* INFORMATION SUPPLIED *
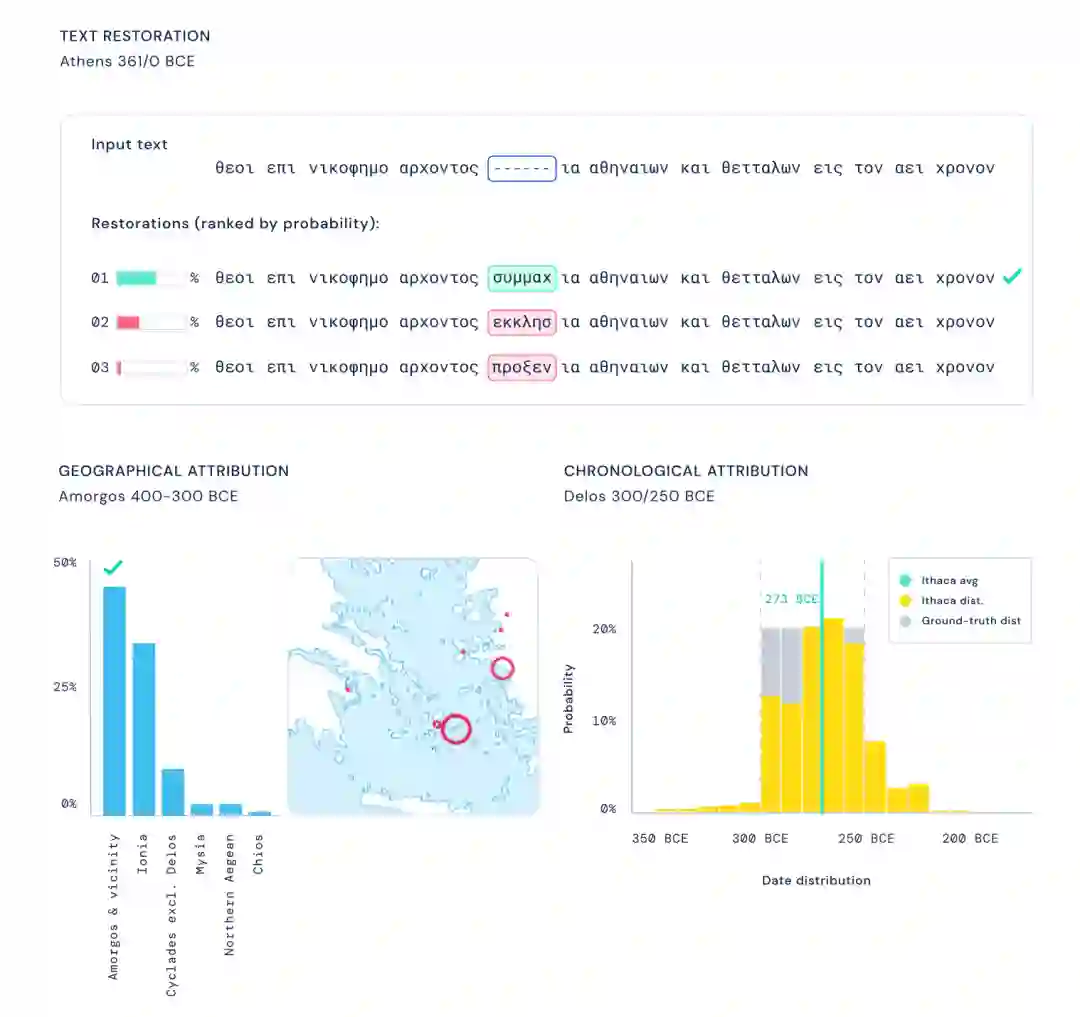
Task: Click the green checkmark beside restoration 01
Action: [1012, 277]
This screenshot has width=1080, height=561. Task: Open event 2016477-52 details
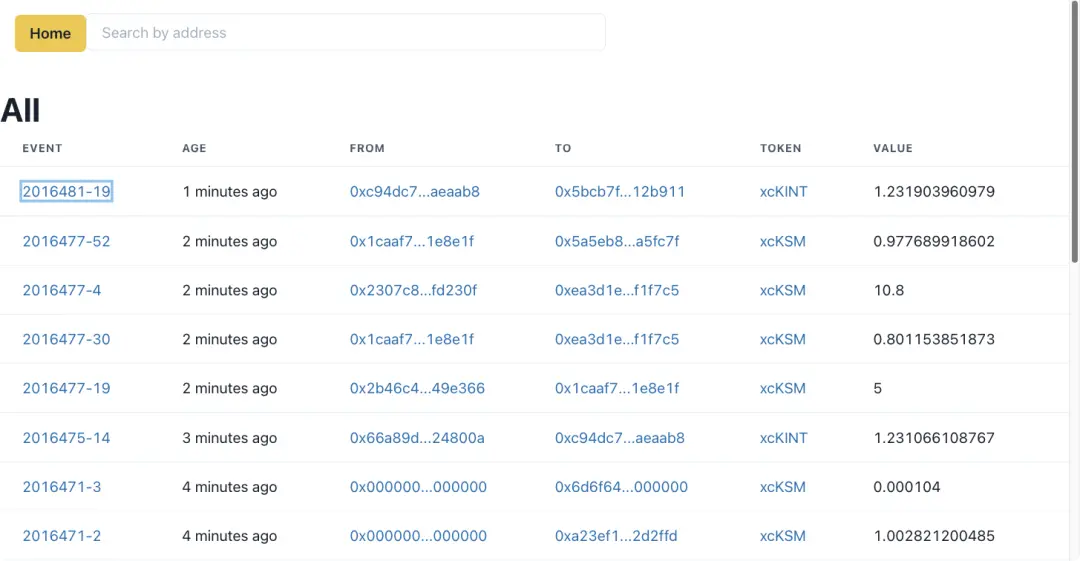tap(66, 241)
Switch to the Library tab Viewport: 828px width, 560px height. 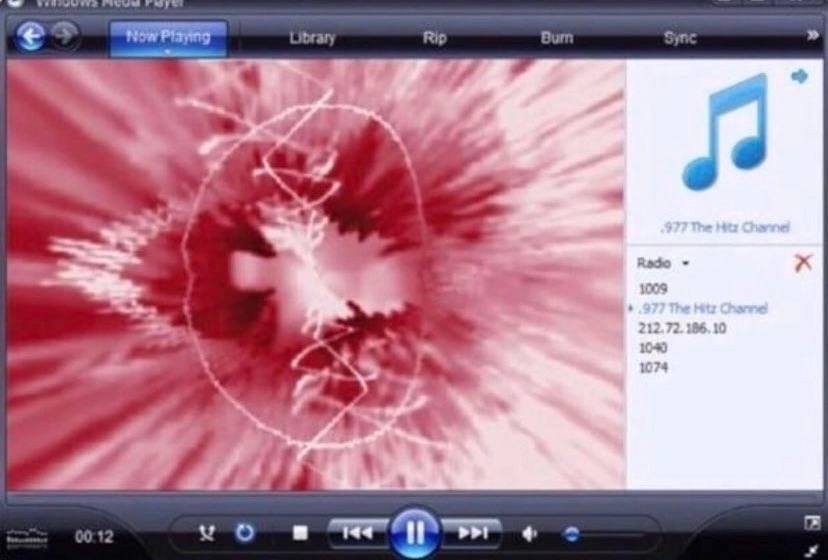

* TASK *
In the records above, find the line that contains "This screenshot has". Print it and every later line exactly, omitting the pictures.

* WORKED SOLUTION *
This screenshot has width=1080, height=561. Task: Open event 2016477-52 details
tap(66, 241)
Switch to the Library tab Viewport: 828px width, 560px height. 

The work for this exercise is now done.